Smart fine-tunes prosthesis screening for amputees

 

By John Mark V. Tuazon
Computerworld Philippines
July 20, 2010

img_6040CLARK, PAMPANGA – Because of a pre-screening application developed by local telco Smart Communications, medical amputees in remote areas of the country now have a better chance of getting their own prostheses, and doctors will have to shoulder less costs and time spent on medical missions.

Called ASCENT or “Amputee Screening via Cellphone Networking,” the homegrown application, developed in cooperation with the Ateneo Java Wireless Competency Center, will enable health workers to pre-screen candidates for prosthesis even before doctors arrive to personally fit their artificial limbs.

Before the mobile application, Dr. Josephine Bundoc, head of the prosthetic and narcotics service of the UP – Philippine General Hospital, said that health workers would use pen and paper to screen the candidates for prosthetics. They would then measure the amputation, make a cast out of it, and bring the cast to Manila where the prosthesis will be made.

“The problem is we had no visual idea of what kind of amputees there are,” Dr. Bundoc stressed. Doctors needed to know the condition of the amputees’ legs before fitting the artificial limbs, to check if it is already fit for using prosthesis. If the leg has some irregularities, Dr. Bundoc said they recommend the use of wheel chairs instead.

This would often lead to doctors wasting their time going around the country only to declare some candidates unfit for using prosthesis. “And these patients come from faraway places, so it’s disheartening to see them go back to their homes without their prosthesis,” Dr. Bundoc shared.

With the java application installed on health workers’ mobile phones, they can immediately give feedback to the initiative’s central office in Manila, where Bundoc pre-screens amputees based on the data collected in the field.

Estella Grace Viguilla, faculty member of Univeristy of the East – Ramon Magsaysay Medical Center and one of the first to be trained on how to use the program, demonstrated how to use the application during its pilot test here: “Basically, we enter pertinent background information such as the name, the age, and the place of residence of the patient,” she explained. “We also take note of their ambulation (ability to walk), their previous illnesses, and then we take a photo of the amputee’s leg.”

The process takes only about five to ten minutes, after which the data will be sent to a central server that can be accessed by Dr.

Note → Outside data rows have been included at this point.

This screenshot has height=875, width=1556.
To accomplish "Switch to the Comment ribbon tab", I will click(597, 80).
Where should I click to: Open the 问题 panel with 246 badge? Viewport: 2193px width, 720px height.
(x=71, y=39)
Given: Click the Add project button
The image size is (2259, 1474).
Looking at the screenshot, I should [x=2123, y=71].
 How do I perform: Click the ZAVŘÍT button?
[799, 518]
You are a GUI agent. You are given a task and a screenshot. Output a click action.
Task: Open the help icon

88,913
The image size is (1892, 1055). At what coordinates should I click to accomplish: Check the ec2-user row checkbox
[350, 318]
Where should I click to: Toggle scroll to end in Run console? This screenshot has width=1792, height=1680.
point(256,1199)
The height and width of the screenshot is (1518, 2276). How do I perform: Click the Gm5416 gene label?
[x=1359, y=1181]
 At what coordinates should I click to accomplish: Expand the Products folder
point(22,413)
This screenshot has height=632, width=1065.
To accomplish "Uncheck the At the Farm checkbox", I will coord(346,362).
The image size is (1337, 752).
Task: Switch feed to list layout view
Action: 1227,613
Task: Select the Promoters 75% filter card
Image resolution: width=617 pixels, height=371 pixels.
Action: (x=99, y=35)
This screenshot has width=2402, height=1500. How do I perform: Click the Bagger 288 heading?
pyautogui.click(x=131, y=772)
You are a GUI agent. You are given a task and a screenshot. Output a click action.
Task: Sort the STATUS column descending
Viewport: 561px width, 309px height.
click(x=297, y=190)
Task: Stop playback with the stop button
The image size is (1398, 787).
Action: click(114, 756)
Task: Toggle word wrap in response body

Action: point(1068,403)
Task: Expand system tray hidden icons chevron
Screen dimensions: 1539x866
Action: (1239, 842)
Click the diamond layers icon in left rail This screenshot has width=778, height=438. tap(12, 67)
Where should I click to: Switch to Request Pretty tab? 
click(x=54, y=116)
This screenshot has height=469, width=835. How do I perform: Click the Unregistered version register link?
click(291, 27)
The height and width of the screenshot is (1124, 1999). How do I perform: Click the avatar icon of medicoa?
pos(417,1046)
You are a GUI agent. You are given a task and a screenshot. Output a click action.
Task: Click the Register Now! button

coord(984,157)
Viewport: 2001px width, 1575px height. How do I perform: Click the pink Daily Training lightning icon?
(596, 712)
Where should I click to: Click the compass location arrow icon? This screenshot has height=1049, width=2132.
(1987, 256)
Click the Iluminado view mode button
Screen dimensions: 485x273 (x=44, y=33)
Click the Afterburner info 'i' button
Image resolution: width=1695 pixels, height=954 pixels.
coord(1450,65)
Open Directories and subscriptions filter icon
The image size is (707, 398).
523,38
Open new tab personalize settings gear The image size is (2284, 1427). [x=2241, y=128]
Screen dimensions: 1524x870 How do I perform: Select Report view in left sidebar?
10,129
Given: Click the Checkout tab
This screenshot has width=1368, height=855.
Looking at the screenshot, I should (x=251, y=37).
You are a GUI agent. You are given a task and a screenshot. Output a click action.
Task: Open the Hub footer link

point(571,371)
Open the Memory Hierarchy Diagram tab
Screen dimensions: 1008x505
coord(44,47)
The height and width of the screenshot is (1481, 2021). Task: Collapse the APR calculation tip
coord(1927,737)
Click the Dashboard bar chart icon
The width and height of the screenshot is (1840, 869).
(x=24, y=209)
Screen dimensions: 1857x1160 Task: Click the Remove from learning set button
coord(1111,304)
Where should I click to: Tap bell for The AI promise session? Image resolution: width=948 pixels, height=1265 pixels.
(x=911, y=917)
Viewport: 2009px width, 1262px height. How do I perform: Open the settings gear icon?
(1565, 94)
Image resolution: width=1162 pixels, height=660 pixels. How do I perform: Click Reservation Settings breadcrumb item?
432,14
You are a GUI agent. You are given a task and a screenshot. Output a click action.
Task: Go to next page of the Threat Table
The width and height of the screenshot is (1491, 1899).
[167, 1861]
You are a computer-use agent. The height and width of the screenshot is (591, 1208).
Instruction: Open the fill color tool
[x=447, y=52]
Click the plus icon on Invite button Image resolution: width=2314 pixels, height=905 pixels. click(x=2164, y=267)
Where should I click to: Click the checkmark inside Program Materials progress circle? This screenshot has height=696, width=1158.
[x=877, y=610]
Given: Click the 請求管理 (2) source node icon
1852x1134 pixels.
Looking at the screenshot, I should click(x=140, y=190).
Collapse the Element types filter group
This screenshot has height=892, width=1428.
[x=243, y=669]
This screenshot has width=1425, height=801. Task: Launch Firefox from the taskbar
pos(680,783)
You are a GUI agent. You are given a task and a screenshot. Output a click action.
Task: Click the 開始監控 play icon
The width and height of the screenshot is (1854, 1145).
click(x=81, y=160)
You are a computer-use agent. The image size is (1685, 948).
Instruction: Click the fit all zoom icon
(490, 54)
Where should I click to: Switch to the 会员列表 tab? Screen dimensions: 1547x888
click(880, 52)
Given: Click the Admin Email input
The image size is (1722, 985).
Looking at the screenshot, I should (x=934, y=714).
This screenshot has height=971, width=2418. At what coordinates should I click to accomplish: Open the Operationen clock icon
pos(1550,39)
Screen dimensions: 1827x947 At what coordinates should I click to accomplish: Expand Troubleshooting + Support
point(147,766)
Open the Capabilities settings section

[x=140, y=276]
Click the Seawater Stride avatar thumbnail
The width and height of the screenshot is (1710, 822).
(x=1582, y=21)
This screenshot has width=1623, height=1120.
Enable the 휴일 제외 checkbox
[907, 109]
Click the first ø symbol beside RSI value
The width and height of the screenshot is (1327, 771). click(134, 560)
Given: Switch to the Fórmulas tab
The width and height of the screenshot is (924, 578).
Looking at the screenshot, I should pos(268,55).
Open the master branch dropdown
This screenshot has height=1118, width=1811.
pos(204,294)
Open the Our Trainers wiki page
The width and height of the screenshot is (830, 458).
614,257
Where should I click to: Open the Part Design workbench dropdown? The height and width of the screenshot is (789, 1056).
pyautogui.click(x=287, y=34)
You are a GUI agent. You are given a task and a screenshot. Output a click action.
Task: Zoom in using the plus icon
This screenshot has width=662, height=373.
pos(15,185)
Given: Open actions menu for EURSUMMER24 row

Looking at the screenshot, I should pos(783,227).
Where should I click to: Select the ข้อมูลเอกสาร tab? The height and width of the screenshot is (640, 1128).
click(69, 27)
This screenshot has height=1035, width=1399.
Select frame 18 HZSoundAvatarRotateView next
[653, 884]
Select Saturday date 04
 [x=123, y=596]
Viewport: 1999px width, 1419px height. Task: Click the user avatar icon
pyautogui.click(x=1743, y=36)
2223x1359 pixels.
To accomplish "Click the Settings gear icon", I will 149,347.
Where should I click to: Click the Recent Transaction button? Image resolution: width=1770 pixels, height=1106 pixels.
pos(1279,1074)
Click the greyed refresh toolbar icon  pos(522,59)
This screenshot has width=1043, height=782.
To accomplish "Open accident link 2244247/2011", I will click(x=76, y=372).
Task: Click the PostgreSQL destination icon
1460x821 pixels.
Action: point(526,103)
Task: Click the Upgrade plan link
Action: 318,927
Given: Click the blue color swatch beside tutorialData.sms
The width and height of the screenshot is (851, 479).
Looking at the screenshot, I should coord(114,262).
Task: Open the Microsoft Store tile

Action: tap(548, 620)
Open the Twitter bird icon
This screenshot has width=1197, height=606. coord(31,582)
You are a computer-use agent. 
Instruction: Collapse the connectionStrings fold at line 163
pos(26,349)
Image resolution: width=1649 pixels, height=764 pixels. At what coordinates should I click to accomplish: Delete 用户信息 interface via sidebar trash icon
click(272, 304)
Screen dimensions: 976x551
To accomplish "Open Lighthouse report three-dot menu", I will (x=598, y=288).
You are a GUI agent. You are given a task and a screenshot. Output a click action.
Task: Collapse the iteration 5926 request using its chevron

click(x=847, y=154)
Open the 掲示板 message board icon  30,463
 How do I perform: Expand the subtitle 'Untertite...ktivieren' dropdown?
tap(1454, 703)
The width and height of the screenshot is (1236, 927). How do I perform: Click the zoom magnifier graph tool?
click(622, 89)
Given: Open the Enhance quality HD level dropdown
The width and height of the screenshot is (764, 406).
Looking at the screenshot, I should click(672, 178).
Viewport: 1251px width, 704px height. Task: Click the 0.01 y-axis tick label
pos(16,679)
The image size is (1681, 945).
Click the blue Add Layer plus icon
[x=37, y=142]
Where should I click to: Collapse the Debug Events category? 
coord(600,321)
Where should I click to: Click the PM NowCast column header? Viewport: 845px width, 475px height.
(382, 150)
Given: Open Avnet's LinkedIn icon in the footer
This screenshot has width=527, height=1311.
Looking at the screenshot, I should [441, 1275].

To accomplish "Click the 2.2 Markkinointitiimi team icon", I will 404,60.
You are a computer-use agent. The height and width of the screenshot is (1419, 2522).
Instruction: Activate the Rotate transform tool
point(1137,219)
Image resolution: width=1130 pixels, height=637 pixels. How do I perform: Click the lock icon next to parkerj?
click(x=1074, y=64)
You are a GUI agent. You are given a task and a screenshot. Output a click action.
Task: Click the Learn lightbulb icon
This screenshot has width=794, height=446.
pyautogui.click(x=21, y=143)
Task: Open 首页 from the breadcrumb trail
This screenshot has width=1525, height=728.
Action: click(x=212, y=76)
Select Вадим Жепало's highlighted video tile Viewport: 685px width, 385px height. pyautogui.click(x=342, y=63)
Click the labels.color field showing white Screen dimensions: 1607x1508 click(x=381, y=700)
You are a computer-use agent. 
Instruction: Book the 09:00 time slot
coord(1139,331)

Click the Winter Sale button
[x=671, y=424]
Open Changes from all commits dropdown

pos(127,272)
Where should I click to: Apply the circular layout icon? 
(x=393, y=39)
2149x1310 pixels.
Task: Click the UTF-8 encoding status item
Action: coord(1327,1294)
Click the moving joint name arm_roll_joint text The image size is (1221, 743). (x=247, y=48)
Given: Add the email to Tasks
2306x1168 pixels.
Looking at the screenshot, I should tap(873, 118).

Bundoc to check the qualifications of the applicants. “A second phase of the Web application will enable me to send a text message to the people on the field, so I can give further instructions,” she pointed out.

With the system in place, Dr. Bundoc said the center will also be able to gain insight about the number of amputees in the Philippines. The physician pegged the number to around 150,000 currently, but also shared that a World Health Organization study estimates that at least 10% of the population, or nine million individuals, are disabled, 450,000 of which would need prosthetic devices.

The medical mission here, along with the pilot testing of the application, is just one of the many initiatives carried out by Dr. Bundoc and her team, in cooperation with Physicians for Peace’s Walking Free program, a global program that provides low-cost prosthetic limbs to medical amputees.

A similar medical mission was carried out early in July at Tondo Church, also using the ASCENT application. Smart has also launched a telehealth initiative in Tarlac, which provides an open source electronic health records system to municipal health offices in the province, with the data being transmitted via the telco’s 3G network.